Scorchy asks what now? How do you deal with the lull in treatment, survivorship…I was stage 2, grade 3 with lymph node involvement. I did the full gamut of treatment, surgery, chemo, radiation and now Tamoxifen. While I was undergoing “active” treatment (for some reason I don’t see Tamoxifen as active.. maybe proactive?) I felt empowered and very positive. For several months after my active treatment ended I felt anxiety that it would come back. I’m finally (sort of) past that but the only way I can finally move on is to stop identifying myself as a breast cancer patient or even survivor. In my mind I am someone who had cancer and now I don’t. That is always subject to change, but for now it works.
Call me crazy, but ever since I got the good news that my lung lesions and all of the lymph nodes in the chest and right axilla resolved I have been a little lost. Weird, right?

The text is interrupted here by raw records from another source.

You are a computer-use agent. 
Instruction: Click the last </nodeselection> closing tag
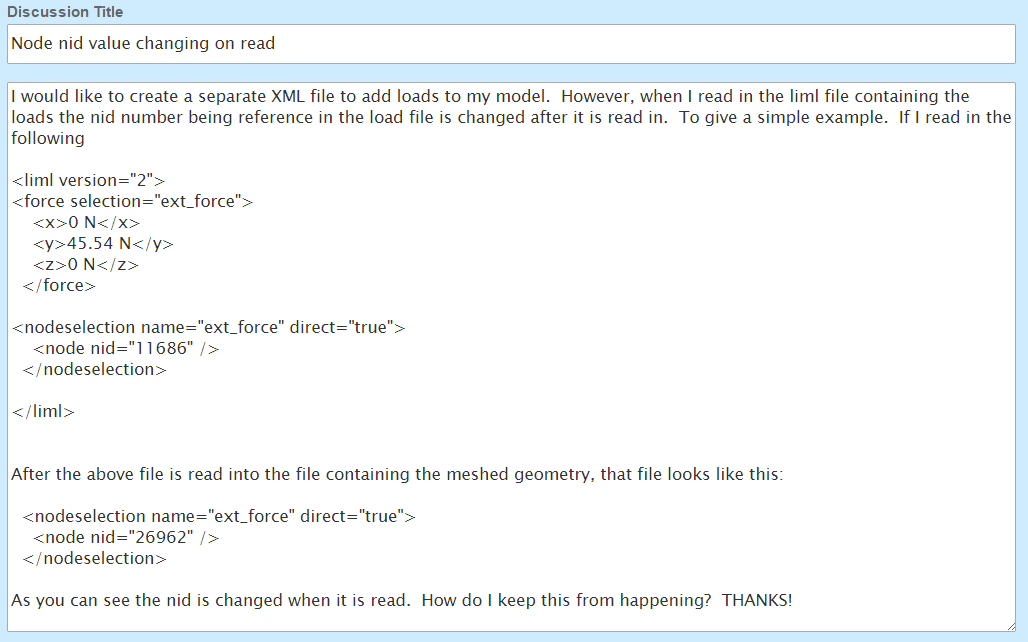click(94, 558)
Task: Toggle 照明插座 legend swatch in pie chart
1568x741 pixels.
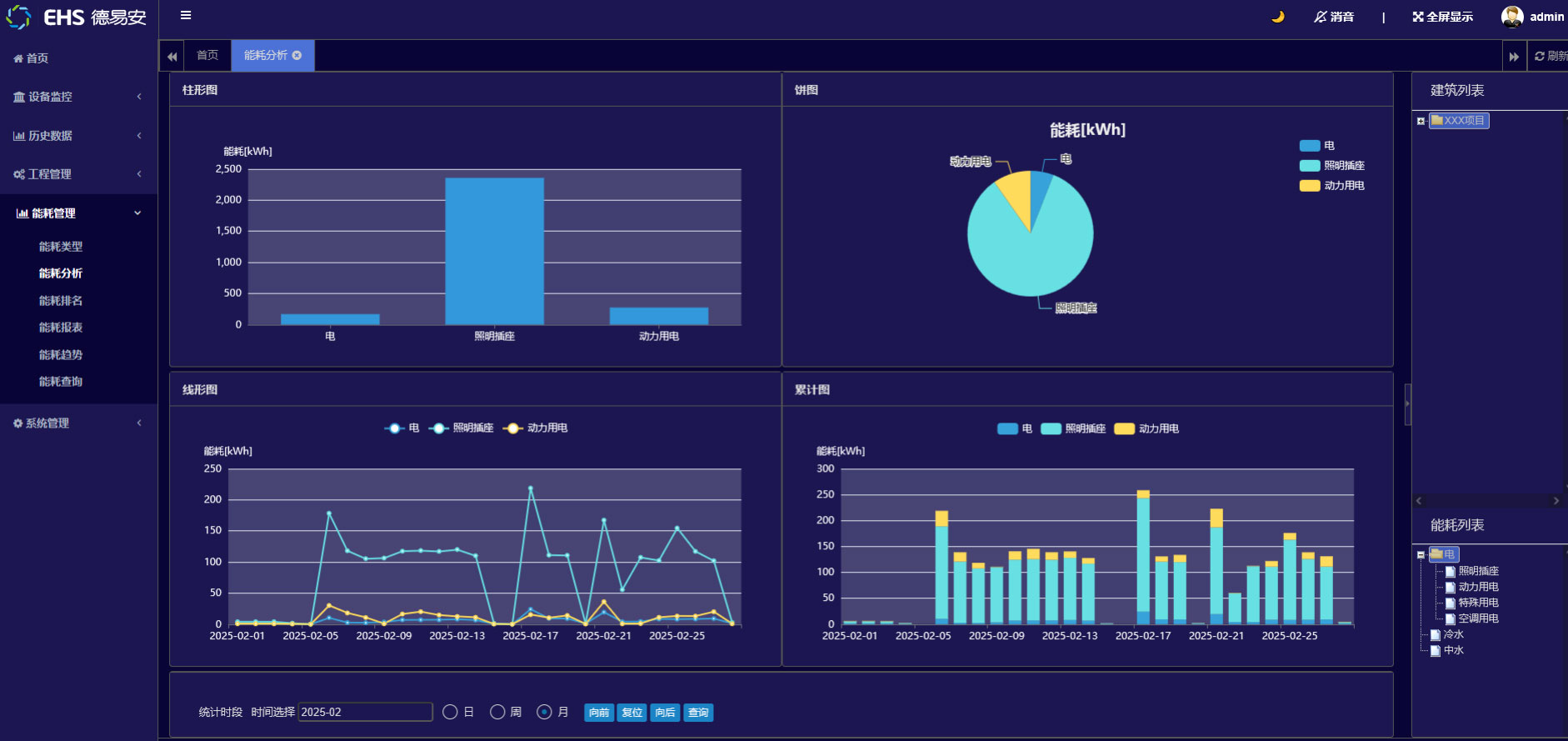Action: pos(1309,166)
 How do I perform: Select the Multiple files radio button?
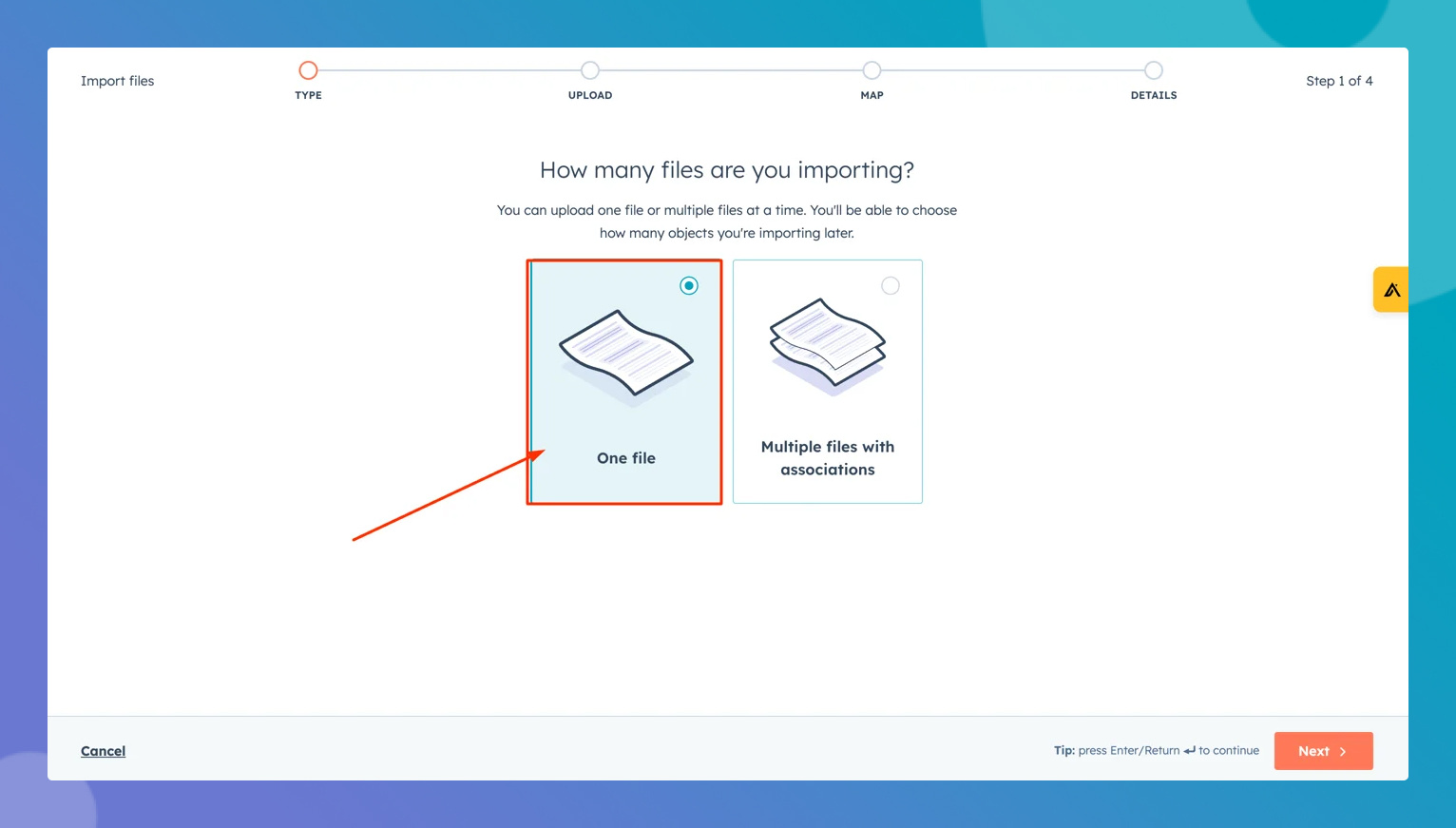[x=890, y=286]
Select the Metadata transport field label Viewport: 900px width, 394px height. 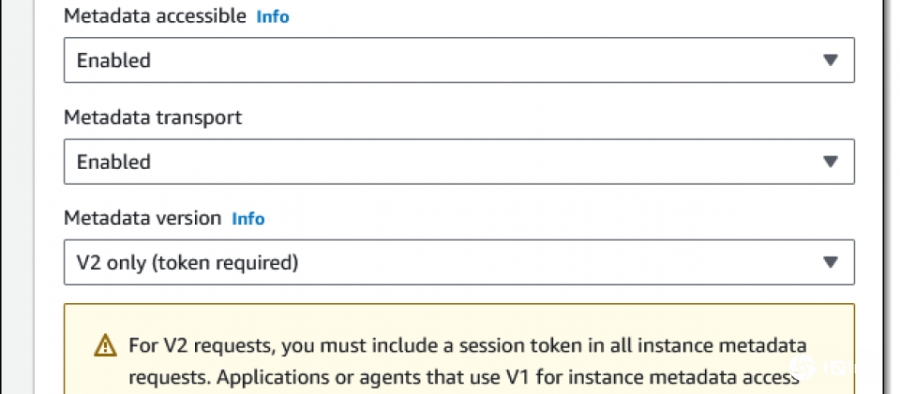(153, 117)
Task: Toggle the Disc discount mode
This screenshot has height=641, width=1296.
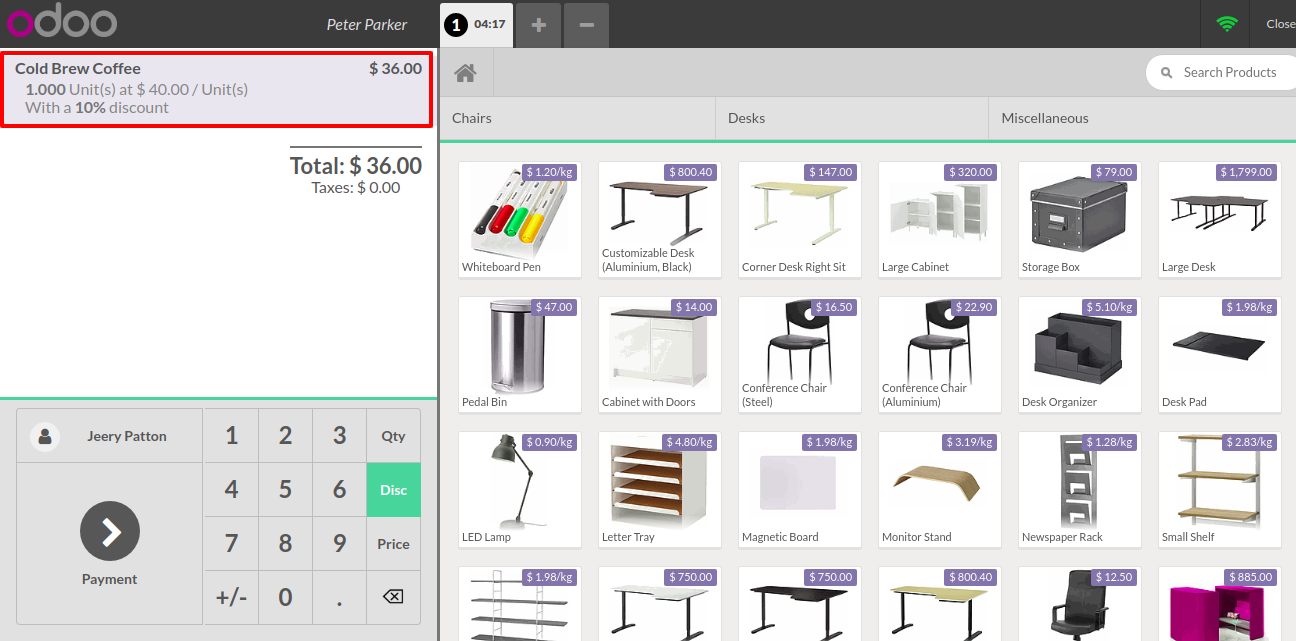Action: tap(393, 490)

The first six months of my diagnosis was a crisis flash point. I was thrown into doctors offices, presented with tests, medical interpretations, treatment options. It took over my life. I made a point of telling all of my friends because I thought it would help me to accept things and move forward. It did, but then I didn’t anticipate managing that information network. Then there were more physicians, more options, and the crisis of severe pain from that Tamoxifen induced tumor flare. More drama as it slowly pushed me away from my work and the consequences of having to admit my limitations and hand important work over to others. At the close of…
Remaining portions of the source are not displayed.